--- Problems to solve ---
1 – Retype the part of the skydiving post starting with "But it’s amazing" and going on through "bad moments too.".
2 – Which sentences and headings in the skydiving post end with a question mark? List every one.
3 – Do these statements agree with the skydiving post? (a) The writer paid around £250 for the skydive. (b) The writer felt very nervous this time. (c) The writer has done an indoor skydive. Answer yes or no for each and quote the deciding words.

--- Extracted text ---

════════════════

Skydiving Experience for Charity With GoSkydive

Skydiving was something that always came to mind when thinking about my bucket list. But it’s now been crossed off. Today, I managed to have a bit of luck with the weather and jump out of a plane for a skydive curtesy of GoSkydive. And it was all in aid of charity!

The Skydiving Experience

Skydiving really is an experience that everyone should try. Yes, skydiving does have a bit of a cost – I believe I paid somewhere around the £250 mark – and the money-to-time ratio isn’t exactly the best. But that moment where you break through the clouds, seemingly floating, with all the world (or the south of England) before you is breath-taking. You may be scared, anxious or totally bricking it, but once you leave that plane it will all be forgotten. I’ll admit, I wasn’t actually too nervous this time. I’m not trying to sound tough, but as this was the third time I’d driven down to the GoSkydive centre, the idea of doing it again was worse than the actual skydive.

Our baby before I did my skydive with GoSkydive

One of our baby Isabelle before the skydive

What Does a Skydive Feel Like?

To put it simply, it feels like nothing else you will ever do. Jumping out of a plane and free-falling is an utterly bizarre experience. I was floating in a sea of white cloud, almost like the world had disappeared and it was just me, this single moment of weightlessness and peaceful serenity. There really is nothing quite like skydiving. Maybe it’s the buildup of dread and anticipation that heighten the experience. Feelings that quickly transforms into exhilaration and breathlessness the moment you leave the plane. But you just can’t find this experience anywhere else. Can you do an indoor skydive? Sure. Will it be the same? No chance. Not that I’ve done one.

But it’s amazing how quickly things change. One minute I’m absorbed in a once in a life time moment, thirty minutes later I’m in Asda buying an egg and cress sandwich. My point being, everything changes. The great moments pass, and you’re quickly back to reality. Luckily, the same goes for the bad moments too.

════════════════

Dataset records:
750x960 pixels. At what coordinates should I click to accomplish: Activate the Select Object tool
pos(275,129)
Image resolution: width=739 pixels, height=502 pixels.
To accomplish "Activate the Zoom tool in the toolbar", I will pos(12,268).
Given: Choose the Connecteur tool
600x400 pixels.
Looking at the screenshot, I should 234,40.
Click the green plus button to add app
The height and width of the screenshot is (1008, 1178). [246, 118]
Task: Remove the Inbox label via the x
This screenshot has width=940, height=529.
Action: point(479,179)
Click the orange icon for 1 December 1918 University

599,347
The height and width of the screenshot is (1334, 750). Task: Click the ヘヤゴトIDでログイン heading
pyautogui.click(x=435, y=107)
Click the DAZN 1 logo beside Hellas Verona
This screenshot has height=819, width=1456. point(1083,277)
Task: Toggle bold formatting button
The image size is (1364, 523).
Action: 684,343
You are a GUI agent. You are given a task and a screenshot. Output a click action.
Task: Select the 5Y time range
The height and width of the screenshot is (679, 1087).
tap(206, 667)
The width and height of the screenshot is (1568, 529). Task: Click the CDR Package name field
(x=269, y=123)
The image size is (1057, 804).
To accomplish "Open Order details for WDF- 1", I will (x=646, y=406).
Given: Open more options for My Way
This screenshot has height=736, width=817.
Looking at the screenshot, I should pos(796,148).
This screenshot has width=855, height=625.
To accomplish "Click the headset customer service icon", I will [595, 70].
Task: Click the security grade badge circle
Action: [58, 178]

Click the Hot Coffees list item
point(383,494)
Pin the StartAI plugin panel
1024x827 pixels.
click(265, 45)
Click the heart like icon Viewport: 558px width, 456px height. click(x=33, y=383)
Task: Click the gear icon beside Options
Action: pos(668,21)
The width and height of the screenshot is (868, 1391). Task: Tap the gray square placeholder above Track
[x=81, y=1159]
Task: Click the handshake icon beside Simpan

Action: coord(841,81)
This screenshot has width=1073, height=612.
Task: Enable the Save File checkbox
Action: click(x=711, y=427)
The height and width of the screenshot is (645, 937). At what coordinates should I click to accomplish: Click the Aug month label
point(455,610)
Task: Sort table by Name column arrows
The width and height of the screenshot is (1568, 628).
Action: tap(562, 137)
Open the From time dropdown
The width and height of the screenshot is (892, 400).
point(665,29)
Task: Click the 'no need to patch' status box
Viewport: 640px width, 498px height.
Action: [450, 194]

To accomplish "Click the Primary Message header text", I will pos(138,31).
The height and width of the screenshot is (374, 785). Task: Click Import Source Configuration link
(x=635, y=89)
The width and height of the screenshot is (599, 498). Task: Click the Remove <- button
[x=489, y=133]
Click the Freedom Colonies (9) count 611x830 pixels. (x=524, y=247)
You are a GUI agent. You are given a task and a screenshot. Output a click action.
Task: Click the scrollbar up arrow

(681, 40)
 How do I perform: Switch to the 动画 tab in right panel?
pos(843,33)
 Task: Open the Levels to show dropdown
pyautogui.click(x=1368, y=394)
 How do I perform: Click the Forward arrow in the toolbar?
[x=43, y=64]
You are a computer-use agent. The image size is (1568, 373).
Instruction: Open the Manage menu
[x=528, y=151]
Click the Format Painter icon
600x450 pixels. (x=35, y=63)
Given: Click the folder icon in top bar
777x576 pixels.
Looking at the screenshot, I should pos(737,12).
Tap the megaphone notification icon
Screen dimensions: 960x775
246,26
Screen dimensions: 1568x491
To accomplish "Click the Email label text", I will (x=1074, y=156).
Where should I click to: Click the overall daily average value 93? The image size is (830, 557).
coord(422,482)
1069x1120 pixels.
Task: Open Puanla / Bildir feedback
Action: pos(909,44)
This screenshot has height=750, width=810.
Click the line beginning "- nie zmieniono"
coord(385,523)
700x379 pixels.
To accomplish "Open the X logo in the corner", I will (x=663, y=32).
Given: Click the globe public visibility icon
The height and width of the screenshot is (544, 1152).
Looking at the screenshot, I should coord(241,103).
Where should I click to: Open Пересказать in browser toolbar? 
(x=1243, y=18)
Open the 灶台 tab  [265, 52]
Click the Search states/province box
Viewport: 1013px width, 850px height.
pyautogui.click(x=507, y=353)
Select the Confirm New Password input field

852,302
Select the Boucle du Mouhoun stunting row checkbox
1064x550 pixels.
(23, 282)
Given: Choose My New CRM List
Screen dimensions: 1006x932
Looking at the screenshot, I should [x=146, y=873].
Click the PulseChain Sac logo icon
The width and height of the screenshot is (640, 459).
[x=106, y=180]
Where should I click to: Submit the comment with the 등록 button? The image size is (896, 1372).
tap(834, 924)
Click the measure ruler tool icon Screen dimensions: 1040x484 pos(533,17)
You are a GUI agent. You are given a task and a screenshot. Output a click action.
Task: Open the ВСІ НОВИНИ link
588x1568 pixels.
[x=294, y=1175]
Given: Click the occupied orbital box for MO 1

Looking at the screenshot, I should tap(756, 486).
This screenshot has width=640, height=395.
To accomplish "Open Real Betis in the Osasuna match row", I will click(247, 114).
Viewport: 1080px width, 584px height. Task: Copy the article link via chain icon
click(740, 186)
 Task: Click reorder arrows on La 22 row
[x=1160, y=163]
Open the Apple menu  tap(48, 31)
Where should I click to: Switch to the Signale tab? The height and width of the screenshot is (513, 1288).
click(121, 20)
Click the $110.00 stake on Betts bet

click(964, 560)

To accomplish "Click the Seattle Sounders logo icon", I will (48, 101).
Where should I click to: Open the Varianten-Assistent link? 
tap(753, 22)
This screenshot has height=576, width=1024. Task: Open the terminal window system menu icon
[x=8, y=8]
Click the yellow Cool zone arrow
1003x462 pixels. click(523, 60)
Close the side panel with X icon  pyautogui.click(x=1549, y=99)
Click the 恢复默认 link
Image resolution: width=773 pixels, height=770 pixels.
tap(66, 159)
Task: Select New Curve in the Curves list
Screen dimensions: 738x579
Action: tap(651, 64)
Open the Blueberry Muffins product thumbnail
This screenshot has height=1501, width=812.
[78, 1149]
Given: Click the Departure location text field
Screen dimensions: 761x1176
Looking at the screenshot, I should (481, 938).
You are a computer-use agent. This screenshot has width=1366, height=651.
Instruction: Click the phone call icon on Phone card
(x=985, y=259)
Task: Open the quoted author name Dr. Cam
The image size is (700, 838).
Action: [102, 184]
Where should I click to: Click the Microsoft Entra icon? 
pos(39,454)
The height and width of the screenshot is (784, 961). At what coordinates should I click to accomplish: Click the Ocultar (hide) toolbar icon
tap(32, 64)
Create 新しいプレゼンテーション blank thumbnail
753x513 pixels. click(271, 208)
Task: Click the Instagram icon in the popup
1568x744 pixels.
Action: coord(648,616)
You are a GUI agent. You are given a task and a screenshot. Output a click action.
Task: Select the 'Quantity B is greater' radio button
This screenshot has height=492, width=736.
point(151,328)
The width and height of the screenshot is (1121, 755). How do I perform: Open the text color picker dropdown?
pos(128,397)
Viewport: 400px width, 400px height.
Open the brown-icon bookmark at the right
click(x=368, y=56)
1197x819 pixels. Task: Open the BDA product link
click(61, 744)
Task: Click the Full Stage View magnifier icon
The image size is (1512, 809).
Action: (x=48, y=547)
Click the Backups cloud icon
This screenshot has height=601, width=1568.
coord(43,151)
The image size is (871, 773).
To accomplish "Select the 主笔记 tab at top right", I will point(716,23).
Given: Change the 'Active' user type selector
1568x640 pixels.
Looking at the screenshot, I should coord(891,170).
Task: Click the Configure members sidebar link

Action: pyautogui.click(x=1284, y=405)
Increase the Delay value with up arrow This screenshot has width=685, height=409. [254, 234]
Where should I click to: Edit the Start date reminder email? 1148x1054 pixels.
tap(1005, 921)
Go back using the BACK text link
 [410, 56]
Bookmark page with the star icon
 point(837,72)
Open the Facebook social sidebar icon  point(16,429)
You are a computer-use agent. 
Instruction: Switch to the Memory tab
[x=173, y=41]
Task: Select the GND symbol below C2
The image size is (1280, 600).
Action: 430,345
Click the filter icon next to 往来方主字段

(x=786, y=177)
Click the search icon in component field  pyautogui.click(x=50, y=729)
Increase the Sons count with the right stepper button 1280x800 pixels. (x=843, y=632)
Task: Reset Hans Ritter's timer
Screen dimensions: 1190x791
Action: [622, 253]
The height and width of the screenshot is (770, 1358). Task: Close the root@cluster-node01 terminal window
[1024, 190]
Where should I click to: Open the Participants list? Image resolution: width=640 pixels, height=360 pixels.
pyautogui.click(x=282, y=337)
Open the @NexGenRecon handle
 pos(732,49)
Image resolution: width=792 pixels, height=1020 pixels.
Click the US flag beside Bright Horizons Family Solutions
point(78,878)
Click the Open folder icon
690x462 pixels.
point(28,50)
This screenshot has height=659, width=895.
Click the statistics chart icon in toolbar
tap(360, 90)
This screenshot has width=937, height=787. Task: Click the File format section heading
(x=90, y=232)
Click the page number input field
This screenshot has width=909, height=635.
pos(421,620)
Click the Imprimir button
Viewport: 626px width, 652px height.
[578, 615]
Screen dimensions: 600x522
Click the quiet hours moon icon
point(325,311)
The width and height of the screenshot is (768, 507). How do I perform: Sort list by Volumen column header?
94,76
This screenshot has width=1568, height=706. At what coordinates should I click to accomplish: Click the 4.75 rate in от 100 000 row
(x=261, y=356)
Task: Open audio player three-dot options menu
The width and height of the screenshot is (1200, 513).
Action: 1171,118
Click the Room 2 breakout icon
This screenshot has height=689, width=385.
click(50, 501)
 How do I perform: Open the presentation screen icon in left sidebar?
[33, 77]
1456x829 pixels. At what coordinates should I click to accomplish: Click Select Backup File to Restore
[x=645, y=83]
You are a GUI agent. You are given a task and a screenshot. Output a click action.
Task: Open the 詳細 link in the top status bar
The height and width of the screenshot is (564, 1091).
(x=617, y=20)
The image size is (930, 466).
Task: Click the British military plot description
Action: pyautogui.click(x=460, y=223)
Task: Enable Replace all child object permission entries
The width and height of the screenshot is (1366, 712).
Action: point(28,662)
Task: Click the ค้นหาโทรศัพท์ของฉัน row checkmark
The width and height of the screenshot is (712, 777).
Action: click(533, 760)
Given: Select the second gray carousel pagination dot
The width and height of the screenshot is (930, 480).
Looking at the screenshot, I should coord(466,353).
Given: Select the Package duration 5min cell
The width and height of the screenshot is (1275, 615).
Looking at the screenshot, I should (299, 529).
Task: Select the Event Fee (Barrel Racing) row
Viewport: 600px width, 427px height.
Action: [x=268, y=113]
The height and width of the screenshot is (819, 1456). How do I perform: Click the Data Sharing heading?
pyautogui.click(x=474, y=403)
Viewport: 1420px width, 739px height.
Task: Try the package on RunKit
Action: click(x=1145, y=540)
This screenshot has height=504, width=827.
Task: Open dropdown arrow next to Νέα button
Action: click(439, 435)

════════════════

--- Answers for the exercise ---
1 –
But it’s amazing how quickly things change. One minute I’m absorbed in a once in a life time moment, thirty minutes later I’m in Asda buying an egg and cress sandwich. My point being, everything changes. The great moments pass, and you’re quickly back to reality. Luckily, the same goes for the bad moments too.

2 –
What Does a Skydive Feel Like?
Can you do an indoor skydive?
Will it be the same?

3 –
(a) Yes: "I believe I paid somewhere around the £250 mark"
(b) No: "I wasn’t actually too nervous this time."
(c) No: "Not that I’ve done one."